Taşınmazın bulunduğu yörede 24/05/1990 tarihinde arazi kadastrosu yapılmış olup, 3402 sayılı Kanunun 11. maddesine göre 04/07/1991-02/08/1991 tarihleri arasında yapılan 30 günlük ilân süresi içinde kadastro mahkemesine dava açılmadığından 05/08/1991 tarihinde kesinleşmiş ve 1946 yılında da orman tahdidi yapılmış olup, 1947 yılında kesinleşmiştir. 2005 yılında da 2/B çalışması yapılarak 01/12/2005 tarihinde askıya çıkarılmış ve ilân edilerek 01.06.2006 tarihinde de 6 aylık askı süresi tamamlanarak kesinleşmiştir.
1) Davalı tarafın tapu iptali ve tescil hükmüne ilişkin temyiz itirazları yönünden:
İncelenen dosya kapsamına, kararın dayandığı gerekçeye, uzman orman bilirkişi tarafından yöntemine uygun biçimde yapılan uygulama ve araştırmaya göre, çekişmeli taşınmazın 20/08/2006 tarihli orman bilirkişisi raporuna ekli ölçekli krokide (A) harfi ile gösterilen 19429 m²’lik kısmının kesinleşen orman sınırı içinde kaldığı saptanarak, yazılı biçimde karar verilmesinde isabetsizlik bulunmadığından, yerinde görülmeyen temyiz itirazlarının reddi ile taşınmazın tapu kaydının iptali ile orman niteliğiyle Hazine adına tescili yönünde kurulan hükmün onanmasına karar vermek gerekmiştir.

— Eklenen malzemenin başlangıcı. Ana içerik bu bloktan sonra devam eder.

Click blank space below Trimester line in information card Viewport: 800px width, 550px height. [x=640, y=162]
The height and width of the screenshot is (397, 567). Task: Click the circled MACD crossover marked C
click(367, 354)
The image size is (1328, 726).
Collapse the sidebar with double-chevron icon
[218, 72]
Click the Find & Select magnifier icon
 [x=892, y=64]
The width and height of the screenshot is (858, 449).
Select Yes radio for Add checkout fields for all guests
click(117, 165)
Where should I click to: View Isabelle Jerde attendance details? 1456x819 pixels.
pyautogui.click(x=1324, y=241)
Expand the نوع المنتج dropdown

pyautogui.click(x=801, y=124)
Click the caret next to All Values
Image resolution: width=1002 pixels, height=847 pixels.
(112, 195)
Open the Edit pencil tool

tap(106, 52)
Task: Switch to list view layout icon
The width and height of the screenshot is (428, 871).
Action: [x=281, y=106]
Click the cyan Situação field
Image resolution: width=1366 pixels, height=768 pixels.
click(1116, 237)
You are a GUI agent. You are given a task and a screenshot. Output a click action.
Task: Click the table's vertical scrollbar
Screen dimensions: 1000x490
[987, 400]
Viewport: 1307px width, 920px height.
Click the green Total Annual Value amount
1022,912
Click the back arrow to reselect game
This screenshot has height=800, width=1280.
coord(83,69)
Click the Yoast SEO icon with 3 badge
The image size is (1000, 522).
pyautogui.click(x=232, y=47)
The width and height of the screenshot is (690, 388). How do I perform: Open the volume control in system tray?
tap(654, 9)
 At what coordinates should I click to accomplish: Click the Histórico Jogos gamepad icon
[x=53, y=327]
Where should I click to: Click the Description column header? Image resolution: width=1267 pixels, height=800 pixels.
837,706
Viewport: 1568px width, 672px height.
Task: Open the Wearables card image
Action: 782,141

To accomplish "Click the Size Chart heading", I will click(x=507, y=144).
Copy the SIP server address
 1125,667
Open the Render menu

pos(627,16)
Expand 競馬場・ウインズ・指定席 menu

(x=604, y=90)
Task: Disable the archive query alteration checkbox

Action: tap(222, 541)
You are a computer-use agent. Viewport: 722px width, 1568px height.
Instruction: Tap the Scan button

2) Davalı tarafın el atmanın önlenmesi kararına yönelik temyiz itirazlarına gelince:
Türk Medenî Kanununun 683. maddesi uyarınca mülkiyet hakkı bulunan malik, hukuk düzeninin sınırları içerisinde o şey üzerinde yararlanma, kullanma ve tasarrufta bulunma yetkisine sahiptir. Yine aynı hüküm uyarınca haksız bir el atma varsa anılan hüküm malike her türlü haksız elatmanın önlenmesini isteme yetkisi de tanımıştır. Somut olayda, davanın açıldığı
tarihte dava konusu taşınmaz davalı adına tapuda kayıtlı olup, davalının haksız bir tasarruf ve elatmasından söz edilemez ve elatmanın önlenmesine karar verilemez. Bu itibarla, mahkemece elatmanın önlenmesine ilişkin talebin reddine karar verilmesi gerekirken, yazılı şekilde hüküm kurulması usûl ve kanuna aykırı olup, hükmün bu nedenle bozulması gerekmiştir.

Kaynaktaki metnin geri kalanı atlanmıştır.